BRANO SCELTO:

|---|

Nel dicembre 1992 un contingente della forza di pace delle Nazioni Unite (ONUSOM), guidato dagli Stati Uniti, venne inviato in Somalia nel tentativo di restaurare l’ordine e di permettere alle organizzazioni internazionali di riprendere la distribuzione di viveri e fornire assistenza umanitaria; all’operazione venne dato significativamente il nome “Restore Hope” (“Riportare la speranza”). Il contingente dell’ONU tuttavia non seppe affrontare la complessa situazione etnica e politica somala e non sempre operò in modo equidistante tra le varie fazioni; di fatto, l’operazione fallì e nel marzo del 1995 le forze dell’ONUSOM abbandonarono un paese lacerato da un conflitto ancora più aspro tra le fazioni rivali del generale Mohamed Farah Aidid e di Mohamed Alì Mahdi.

-LA FRAMMENTAZIONE DEL PAESE


Vittima di un colpo di pistola all'ospedale Dr. Hawa Abdi Camp appena fuori Mogadishu, Nov. 23, 2007

Privo di un’autorità centrale, il paese venne escluso da tutte le istanze internazionali. Le condizioni della popolazione, già molto critiche, peggiorarono in seguito all’evacuazione della gran parte delle organizzazioni umanitarie, costrette a lasciare il paese dalla caotica situazione e dalla presenza di centinaia di bande armate fuori da ogni controllo.

Nell’estate del 1996 al generale Aidid, morto nel corso di un combattimento, succedette il figlio Hussein, che stabilì la sua egemonia su una parte del centro e del sud del paese. Il Somaliland ricostruì un vero e proprio stato dotandosi di una Costituzione, di un Parlamento e di un ristretto numero di funzionari (circa 6000, su una popolazione di due milioni di abitanti); nel 1997 Mohamed Ibrahim Egal venne confermato alla presidenza. In altre regioni del paese (nel Puntland, nel Bari, nel Nugal e nel Mudug) sorsero governi su base clanica, che assicurarono una certa stabilità e la ripresa di una minima attività economica. A differenza del Somaliland, queste strutture “quasi statali” non proclamarono formalmente l’indipendenza, né si espressero a favore della ricostituzione di uno stato centrale. Una buona parte della Somalia, soprattutto la fascia meridionale e la regione di Mogadiscio, rimase invece in preda a un violento conflitto, alimentato dalla rivalità tra i vari signori della guerra e, tra il 1998 e il 2000, anche dalla guerra tra l’Eritrea e l’Etiopia, che vide la partecipazione delle milizie di alcuni clan al fianco delle truppe di Asmara.

|---|

RIGHE:
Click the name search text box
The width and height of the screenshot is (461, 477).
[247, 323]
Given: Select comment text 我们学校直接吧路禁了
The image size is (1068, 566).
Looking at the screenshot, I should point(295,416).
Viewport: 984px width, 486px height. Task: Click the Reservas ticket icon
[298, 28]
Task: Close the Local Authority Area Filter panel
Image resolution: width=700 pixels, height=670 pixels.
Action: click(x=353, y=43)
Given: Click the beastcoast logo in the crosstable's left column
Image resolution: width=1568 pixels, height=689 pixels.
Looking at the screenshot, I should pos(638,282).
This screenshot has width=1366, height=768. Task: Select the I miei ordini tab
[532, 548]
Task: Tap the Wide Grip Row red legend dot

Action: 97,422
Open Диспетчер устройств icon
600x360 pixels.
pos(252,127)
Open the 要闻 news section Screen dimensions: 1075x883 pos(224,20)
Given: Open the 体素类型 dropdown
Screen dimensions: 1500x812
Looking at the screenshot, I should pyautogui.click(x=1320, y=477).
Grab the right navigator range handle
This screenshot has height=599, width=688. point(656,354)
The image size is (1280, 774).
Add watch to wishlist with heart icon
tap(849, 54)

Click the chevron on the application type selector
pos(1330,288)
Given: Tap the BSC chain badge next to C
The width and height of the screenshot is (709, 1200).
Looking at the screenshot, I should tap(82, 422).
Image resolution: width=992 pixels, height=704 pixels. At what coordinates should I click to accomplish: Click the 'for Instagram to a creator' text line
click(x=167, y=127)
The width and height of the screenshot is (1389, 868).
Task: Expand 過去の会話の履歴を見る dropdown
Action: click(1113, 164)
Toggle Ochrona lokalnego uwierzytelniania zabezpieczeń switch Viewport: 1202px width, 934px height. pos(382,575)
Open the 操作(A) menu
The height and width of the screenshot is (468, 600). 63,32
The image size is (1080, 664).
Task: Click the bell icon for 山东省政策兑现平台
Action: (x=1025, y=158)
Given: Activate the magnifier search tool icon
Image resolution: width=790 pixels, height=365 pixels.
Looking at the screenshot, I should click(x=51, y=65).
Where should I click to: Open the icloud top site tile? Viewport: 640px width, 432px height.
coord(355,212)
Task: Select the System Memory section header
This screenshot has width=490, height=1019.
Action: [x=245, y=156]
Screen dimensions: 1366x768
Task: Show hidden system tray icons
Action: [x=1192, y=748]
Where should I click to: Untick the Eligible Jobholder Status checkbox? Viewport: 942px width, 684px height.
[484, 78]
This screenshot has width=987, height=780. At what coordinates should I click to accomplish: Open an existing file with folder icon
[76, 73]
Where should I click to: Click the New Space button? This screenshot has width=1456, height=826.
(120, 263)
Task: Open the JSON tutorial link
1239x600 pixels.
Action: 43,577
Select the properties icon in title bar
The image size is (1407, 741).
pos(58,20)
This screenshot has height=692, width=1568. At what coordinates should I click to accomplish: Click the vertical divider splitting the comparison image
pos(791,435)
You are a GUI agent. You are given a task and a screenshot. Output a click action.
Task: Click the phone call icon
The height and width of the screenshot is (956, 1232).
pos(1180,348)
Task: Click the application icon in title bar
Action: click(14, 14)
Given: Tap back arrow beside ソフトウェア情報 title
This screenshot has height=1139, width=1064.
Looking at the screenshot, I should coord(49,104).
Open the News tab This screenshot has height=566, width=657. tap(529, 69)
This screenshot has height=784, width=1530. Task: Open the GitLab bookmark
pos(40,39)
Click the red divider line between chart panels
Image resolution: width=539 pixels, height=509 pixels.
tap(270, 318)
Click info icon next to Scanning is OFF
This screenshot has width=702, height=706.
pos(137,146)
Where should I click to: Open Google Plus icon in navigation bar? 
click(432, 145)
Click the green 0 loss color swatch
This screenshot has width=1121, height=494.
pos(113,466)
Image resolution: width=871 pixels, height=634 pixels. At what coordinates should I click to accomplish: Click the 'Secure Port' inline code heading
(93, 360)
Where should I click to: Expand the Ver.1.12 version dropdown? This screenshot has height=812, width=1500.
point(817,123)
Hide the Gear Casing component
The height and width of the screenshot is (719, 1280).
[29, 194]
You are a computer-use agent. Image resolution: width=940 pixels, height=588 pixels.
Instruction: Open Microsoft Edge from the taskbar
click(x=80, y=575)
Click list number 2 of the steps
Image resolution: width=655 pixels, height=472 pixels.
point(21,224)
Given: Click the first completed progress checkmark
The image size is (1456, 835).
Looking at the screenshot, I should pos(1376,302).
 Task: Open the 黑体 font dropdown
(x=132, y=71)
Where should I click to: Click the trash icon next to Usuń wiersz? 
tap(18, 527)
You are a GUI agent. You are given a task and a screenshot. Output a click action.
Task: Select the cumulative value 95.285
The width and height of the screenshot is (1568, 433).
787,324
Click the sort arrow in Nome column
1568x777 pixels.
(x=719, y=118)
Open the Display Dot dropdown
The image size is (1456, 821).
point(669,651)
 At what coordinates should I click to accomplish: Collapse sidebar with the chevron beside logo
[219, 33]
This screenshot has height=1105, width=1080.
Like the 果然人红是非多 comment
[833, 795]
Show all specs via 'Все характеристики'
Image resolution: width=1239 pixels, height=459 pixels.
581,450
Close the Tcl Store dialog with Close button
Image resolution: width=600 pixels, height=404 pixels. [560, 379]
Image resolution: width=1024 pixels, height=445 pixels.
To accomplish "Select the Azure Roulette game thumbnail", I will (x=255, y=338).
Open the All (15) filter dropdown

|---|

ATTIVITÀ DA SVOLGERE:
1 > Rispondi a queste domande sul brano sulla Somalia:
(a) Quale nome fu dato all'operazione avviata nel dicembre 1992?
(b) In quale mese e anno le forze dell'ONUSOM lasciarono il paese?
(c) Di quanti funzionari circa si dotò il Somaliland?
2 > Riporta identiche le righe dell'elenco, a partire dalla prima e terminando con quella che contiene "Action: (x=1025, y=158)", entrambe comprese.
L'elenco non ha alcun legame con il brano.

SOLUZIONI COMPLETE:
1 >
(a) "Restore Hope" ("Riportare la speranza").
(b) Nel marzo del 1995.
(c) Circa 6000.

2 >
Click the name search text box
The width and height of the screenshot is (461, 477).
[247, 323]
Given: Select comment text 我们学校直接吧路禁了
The image size is (1068, 566).
Looking at the screenshot, I should point(295,416).
Viewport: 984px width, 486px height. Task: Click the Reservas ticket icon
[298, 28]
Task: Close the Local Authority Area Filter panel
Image resolution: width=700 pixels, height=670 pixels.
Action: click(x=353, y=43)
Given: Click the beastcoast logo in the crosstable's left column
Image resolution: width=1568 pixels, height=689 pixels.
Looking at the screenshot, I should pos(638,282).
This screenshot has width=1366, height=768. Task: Select the I miei ordini tab
[532, 548]
Task: Tap the Wide Grip Row red legend dot

Action: 97,422
Open Диспетчер устройств icon
600x360 pixels.
pos(252,127)
Open the 要闻 news section Screen dimensions: 1075x883 pos(224,20)
Given: Open the 体素类型 dropdown
Screen dimensions: 1500x812
Looking at the screenshot, I should pyautogui.click(x=1320, y=477).
Grab the right navigator range handle
This screenshot has height=599, width=688. point(656,354)
The image size is (1280, 774).
Add watch to wishlist with heart icon
tap(849, 54)

Click the chevron on the application type selector
pos(1330,288)
Given: Tap the BSC chain badge next to C
The width and height of the screenshot is (709, 1200).
Looking at the screenshot, I should tap(82, 422).
Image resolution: width=992 pixels, height=704 pixels. At what coordinates should I click to accomplish: Click the 'for Instagram to a creator' text line
click(x=167, y=127)
The width and height of the screenshot is (1389, 868).
Task: Expand 過去の会話の履歴を見る dropdown
Action: click(1113, 164)
Toggle Ochrona lokalnego uwierzytelniania zabezpieczeń switch Viewport: 1202px width, 934px height. pos(382,575)
Open the 操作(A) menu
The height and width of the screenshot is (468, 600). 63,32
The image size is (1080, 664).
Task: Click the bell icon for 山东省政策兑现平台
Action: (x=1025, y=158)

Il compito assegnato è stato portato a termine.